=== Begin Enclosure ===
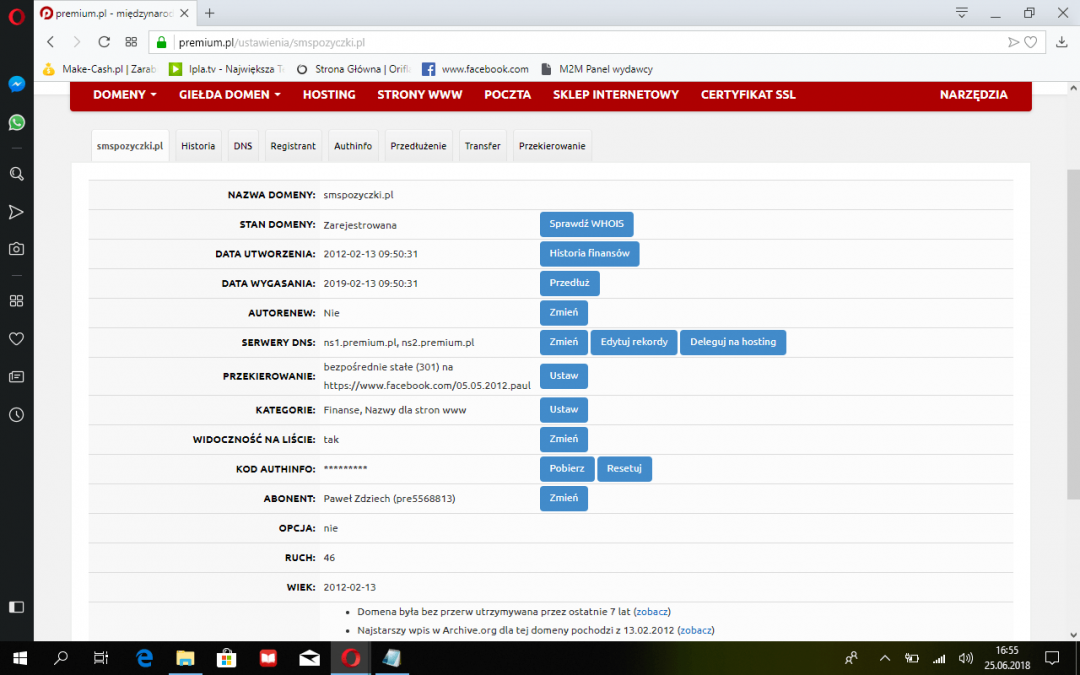Toggle the sidebar panel icon at bottom left
This screenshot has width=1080, height=675.
16,607
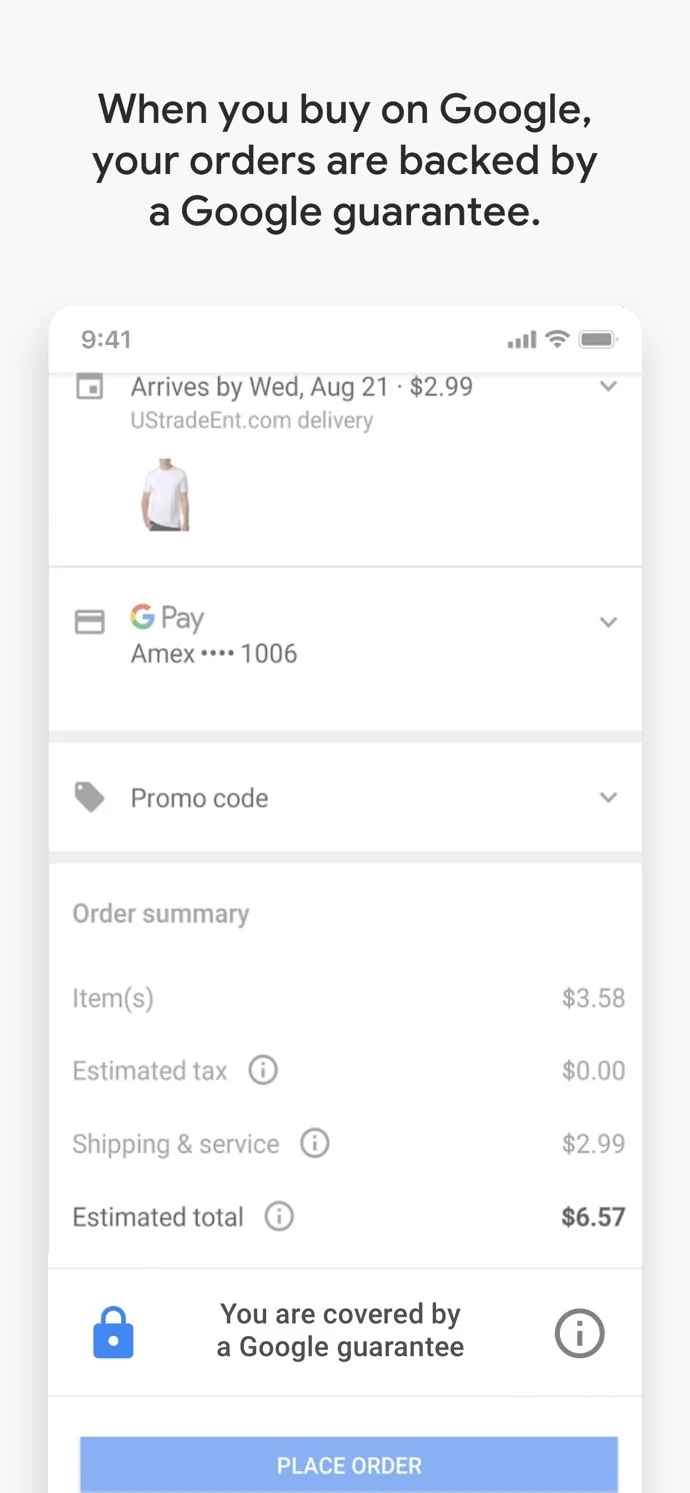Expand the Amex payment method section
Image resolution: width=690 pixels, height=1493 pixels.
click(609, 621)
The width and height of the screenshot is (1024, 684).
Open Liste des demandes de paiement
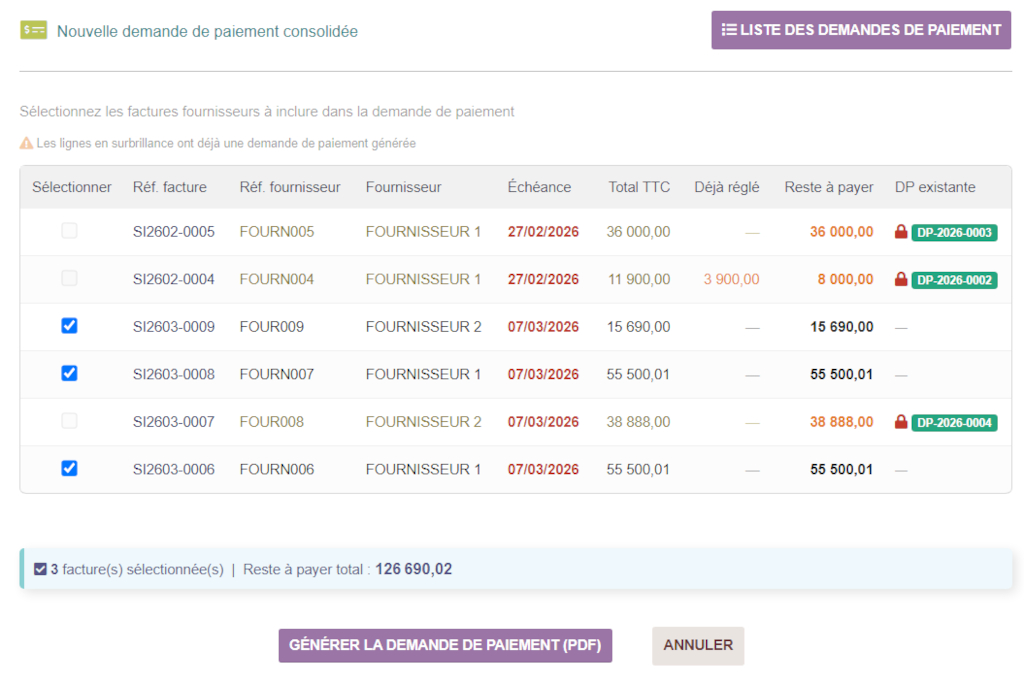pyautogui.click(x=861, y=30)

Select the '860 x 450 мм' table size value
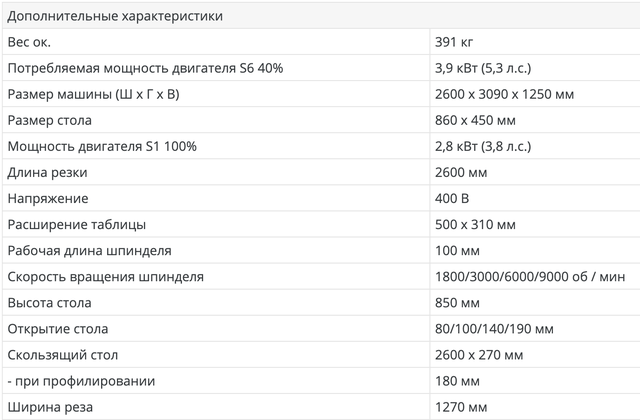point(476,120)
=== End Enclosure ===
What you are asked to do: Where the line containing "The width and" appears in the entries above, start there and set down every line exactly through the last one, inclusive; omit pictures.

Output for this exercise:
The width and height of the screenshot is (1024, 684).
Open Liste des demandes de paiement
pyautogui.click(x=861, y=30)

Select the '860 x 450 мм' table size value
point(476,120)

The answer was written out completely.